Forrest Robinson wonders why being scared or cold gives him a reaction.

"I am curious to know why we get goosebumps?" asked Robinson.

Internal medicine expert Dr. John de Beixedon, says blame the tiny muscles under our hair.

"When they get tense basically the hair follicle area stands erect, and when that happens it gives you little goosebumps," said Dr. de Beixedon.

Another prickly sensation folks wonder about is when your feet fall asleep.

"The nerve has basically been stunned by a lack of blood flow," said Dr. de Beixedon.

It can be quite common, but it can be worrisome if it happens a lot without provocation.

"Something else can be going on diabetes, multiple sclerosis, different conditions can be causing parasthesia," said Dr. de Beixedon.

That's when you should get it evaluated. Another stinging sensation. The sting of slicing onions.

When you cut an onion it releases enzymes that produce a gas that mixes with your tears and creates sulfuric acid and it causes you to tear up. It's part of the onion's defense mechanism against pests.

"Plants just like animals have defense systems. That is why there are poisonous mushrooms and poisonous berries," said Dr. de Beixedon.

Have you ever wondered why joints crack?

"I hear it's gasses inside the joints that have to be released," said Isaiah.
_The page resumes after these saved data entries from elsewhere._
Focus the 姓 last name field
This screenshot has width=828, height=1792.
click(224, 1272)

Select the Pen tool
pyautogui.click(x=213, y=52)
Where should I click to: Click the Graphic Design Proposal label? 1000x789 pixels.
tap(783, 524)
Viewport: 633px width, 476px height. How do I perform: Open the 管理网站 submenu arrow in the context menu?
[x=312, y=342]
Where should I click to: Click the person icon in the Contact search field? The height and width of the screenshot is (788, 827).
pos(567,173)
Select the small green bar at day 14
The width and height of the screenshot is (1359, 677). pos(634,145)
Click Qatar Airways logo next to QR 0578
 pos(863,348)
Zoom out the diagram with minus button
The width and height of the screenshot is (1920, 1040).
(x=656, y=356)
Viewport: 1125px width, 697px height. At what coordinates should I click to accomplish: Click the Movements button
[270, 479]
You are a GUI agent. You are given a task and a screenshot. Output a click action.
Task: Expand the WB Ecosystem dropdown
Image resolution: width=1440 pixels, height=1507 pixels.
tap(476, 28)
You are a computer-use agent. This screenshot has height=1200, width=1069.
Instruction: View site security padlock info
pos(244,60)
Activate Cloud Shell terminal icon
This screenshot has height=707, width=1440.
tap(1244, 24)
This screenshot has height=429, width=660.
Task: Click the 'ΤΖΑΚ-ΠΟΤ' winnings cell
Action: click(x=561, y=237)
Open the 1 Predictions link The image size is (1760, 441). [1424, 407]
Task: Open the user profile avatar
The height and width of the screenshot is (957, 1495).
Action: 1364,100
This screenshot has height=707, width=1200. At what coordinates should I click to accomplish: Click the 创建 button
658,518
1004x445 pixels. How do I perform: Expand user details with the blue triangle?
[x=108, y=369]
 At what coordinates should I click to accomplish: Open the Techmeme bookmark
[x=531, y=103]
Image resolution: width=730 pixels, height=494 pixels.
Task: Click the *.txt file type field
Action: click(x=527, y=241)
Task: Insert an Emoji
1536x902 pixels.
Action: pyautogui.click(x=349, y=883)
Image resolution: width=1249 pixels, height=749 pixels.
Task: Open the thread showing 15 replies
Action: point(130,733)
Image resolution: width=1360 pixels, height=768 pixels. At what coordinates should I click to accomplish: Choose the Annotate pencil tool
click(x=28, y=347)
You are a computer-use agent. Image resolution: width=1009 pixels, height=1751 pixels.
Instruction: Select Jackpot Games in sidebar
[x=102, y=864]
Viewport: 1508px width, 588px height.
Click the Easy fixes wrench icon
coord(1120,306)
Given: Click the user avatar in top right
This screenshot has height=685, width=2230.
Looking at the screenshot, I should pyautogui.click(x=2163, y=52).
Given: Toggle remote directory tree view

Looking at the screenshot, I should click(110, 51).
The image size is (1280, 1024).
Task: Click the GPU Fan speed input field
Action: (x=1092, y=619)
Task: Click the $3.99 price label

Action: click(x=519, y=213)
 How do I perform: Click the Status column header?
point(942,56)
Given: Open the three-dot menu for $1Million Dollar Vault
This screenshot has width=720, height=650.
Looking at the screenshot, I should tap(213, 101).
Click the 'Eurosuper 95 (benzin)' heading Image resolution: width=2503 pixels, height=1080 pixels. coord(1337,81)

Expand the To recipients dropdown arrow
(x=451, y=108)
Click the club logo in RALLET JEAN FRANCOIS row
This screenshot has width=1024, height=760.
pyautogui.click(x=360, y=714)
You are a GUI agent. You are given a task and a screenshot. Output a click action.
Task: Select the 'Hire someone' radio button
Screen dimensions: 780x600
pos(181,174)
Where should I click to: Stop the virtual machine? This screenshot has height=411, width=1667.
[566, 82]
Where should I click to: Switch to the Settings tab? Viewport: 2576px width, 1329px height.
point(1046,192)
That's what most people think. Gas in a joint's sinovial fluid, but some joints crack consistently.

"I'm guessing that popping is not just related to nitrogen. It may be related to tendons. It may be related to stiffness of joints," said Dr. de Beixedon.

Possibly arthritis. A combination of popping and pain could also indicate an inflamed tendon. Something else that causes pain: cramps.

Doctors say the culprit is a lack of hydration not potassium, magnesium or calcium. Another annoyance: always feeling cold.

Many people worry it's anemia or a thyroid problem. Dr. de Beixedon says it's usually not caused by disease.

Women complain more about the cold than men so experts think it could be hormonal, genetic or cultural.

If these complaints come on suddenly and unexplained, doctors say get it checked out, but most people shouldn't worry.

"The longer it goes on the less likely it is going to kill you," said Dr. de Beixedon.

Many of these odd body quirks, like eye twitching, disappear when you cut out alcohol, caffeine and get rest.

Another oddity is cankles - which is what some people call fat around the ankles - and it might actually be a good thing. Why? Fat around the abdomen can signal diabetes, but fat stored in the leg may be drawing triglycerides from the blood stream.